▶ Consigne: D'après l'extrait de page ci-dessous, à quelle compagnie appartiennent les six policiers placés en garde à vue à l'IGPN ?

▶ Extrait de page:
○ ○ ○

Les six policiers en garde à vue à l’IGPN pour transport de stupéfiants visés par une quinzaine d'enquêtes

L'IGPN, la "police des polices", a été saisie après des propos racistes visant un policier.

POLICE - Des policiers de Seine-Saint-Denis ont été placés en garde à vue à l'IGPN lundi 29 juin pour détention et transport de stupéfiants et vol. Ce mardi, on apprend que les fonctionnaires seraient visés par une quinzaine d'enquêtes.

Six policiers de la compagnie de sécurisation et d'intervention de Seine-Saint-Denis (CSI 93) ont été placés lundi 29 juin en garde à vue à l'IGPN notamment pour détention et transport de stupéfiants et vol. Le préfet de police de Paris, Didier Lallement, a "décidé d'engager une réflexion sur la réorganisation des unités de police de la CSI 93 à laquelle appartiennent les fonctionnaires mis en cause", a par ailleurs annoncé la préfecture de police (PP). "Si des comportements fautifs étaient susceptibles d'être confirmés, ils appelleraient des sanctions", a-t-on ajouté à la PP. 

Une source proche de l'enquête a affirmé que les agents mis en cause étaient en garde à vue à l'Inspection générale de la police nationale (IGPN), la police des polices, confirmant des informations de presse.

Ils sont notamment soupçonnés de détention et de transport de stupéfiants ainsi que de vol, a complété une autre source proche de l'enquête. Cette compagnie avait été déjà au coeur d'une controverse en août 2019 quand six de ses membres avaient été placés en garde à vue, soupçonnés d'être impliqués dans l'interpellation violente d'un jeune homme de 20 ans à Saint-Ouen.

Les fonctionnaires seraient visés par une quinzaine d'enquêtes au total.

○ ○ ○

▶ Matériel fourni:
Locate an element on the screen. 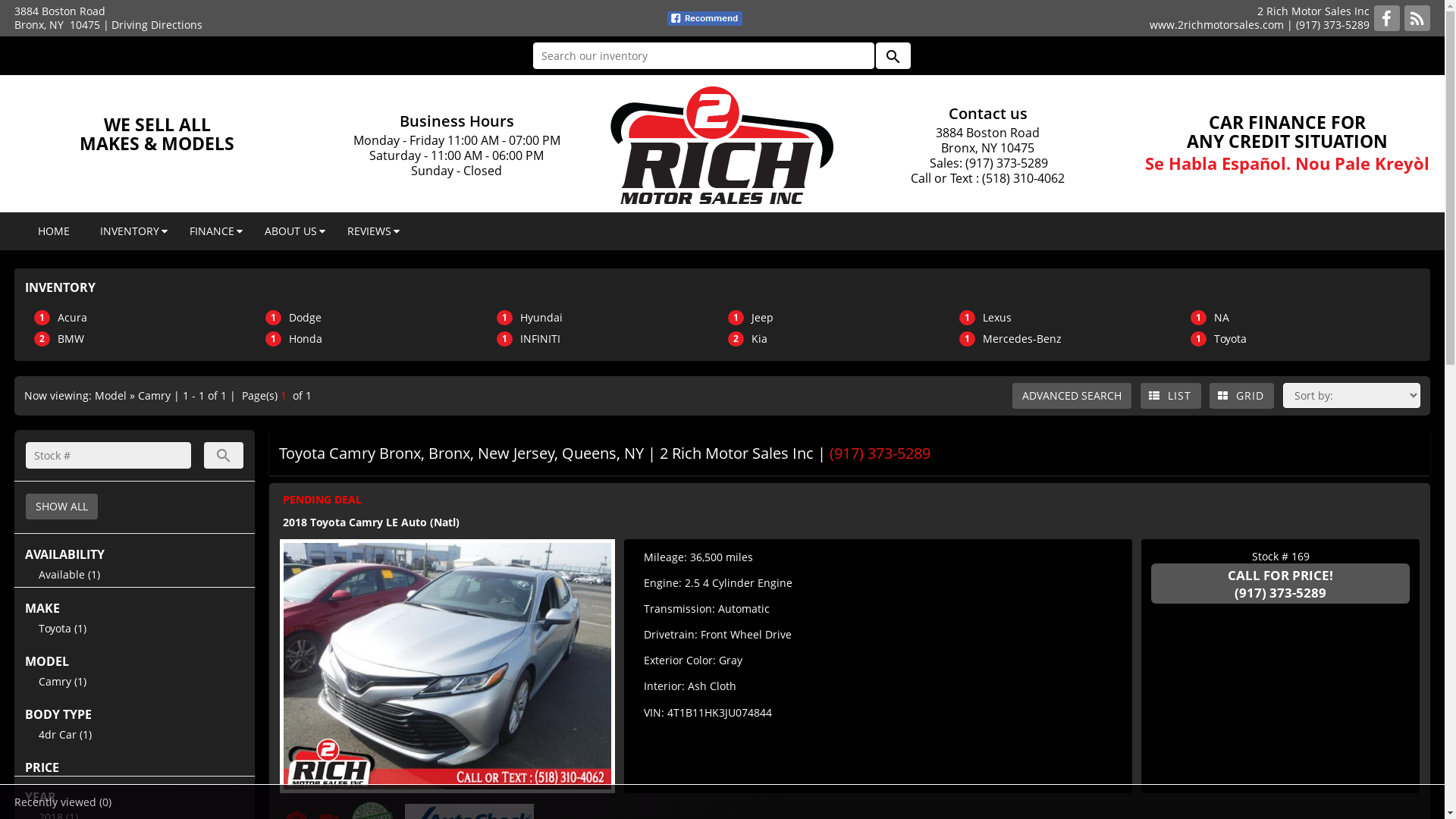 The height and width of the screenshot is (819, 1456). 'HOME' is located at coordinates (22, 231).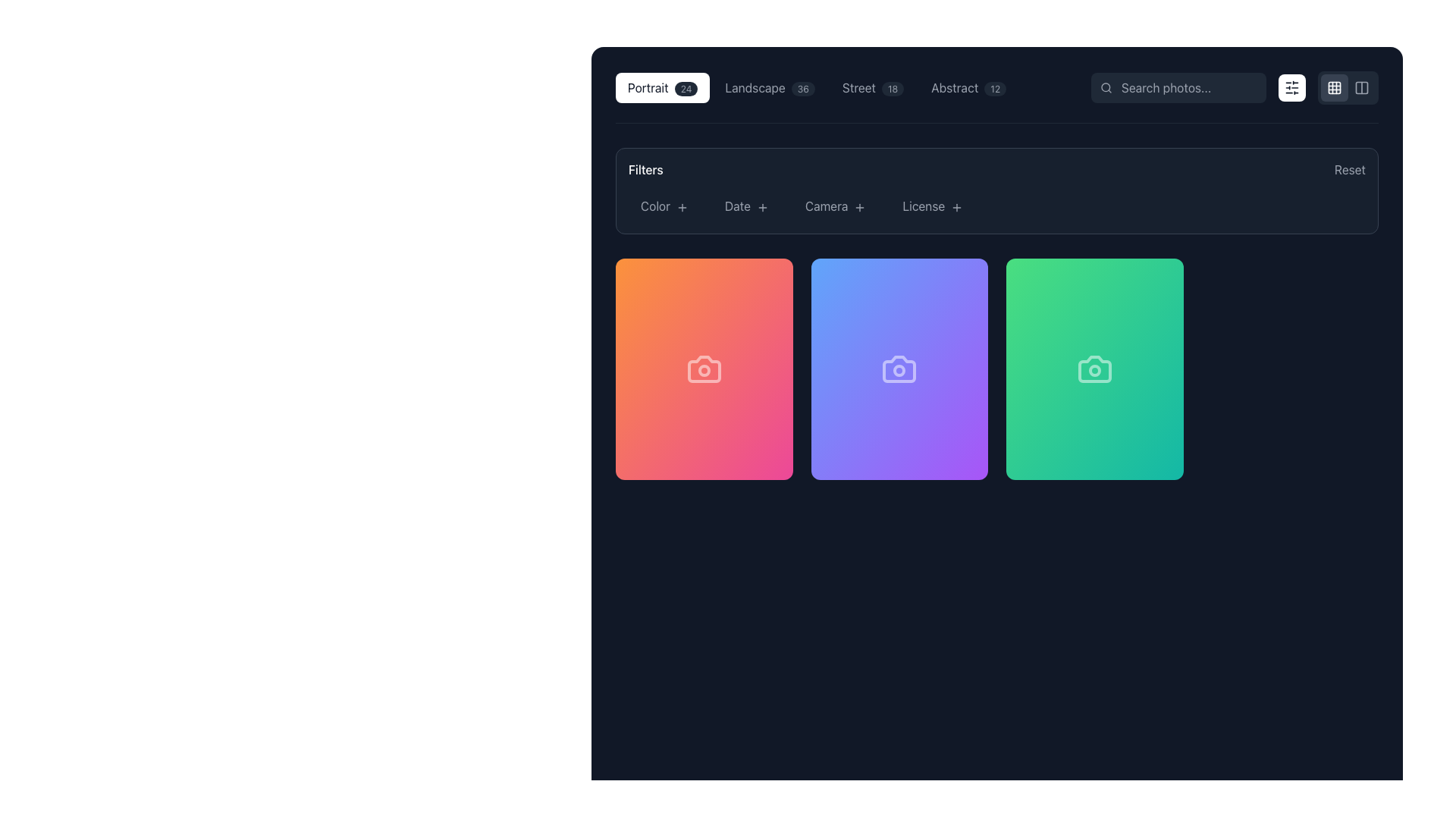 The width and height of the screenshot is (1456, 819). I want to click on the camera icon, which is a line-art styled icon with rounded corners, centered within an orange gradient card on the leftmost position of a row of three cards, so click(703, 369).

○ ○ ○

▶ Résultat: Ils appartiennent à la compagnie de sécurisation et d'intervention de Seine-Saint-Denis (CSI 93).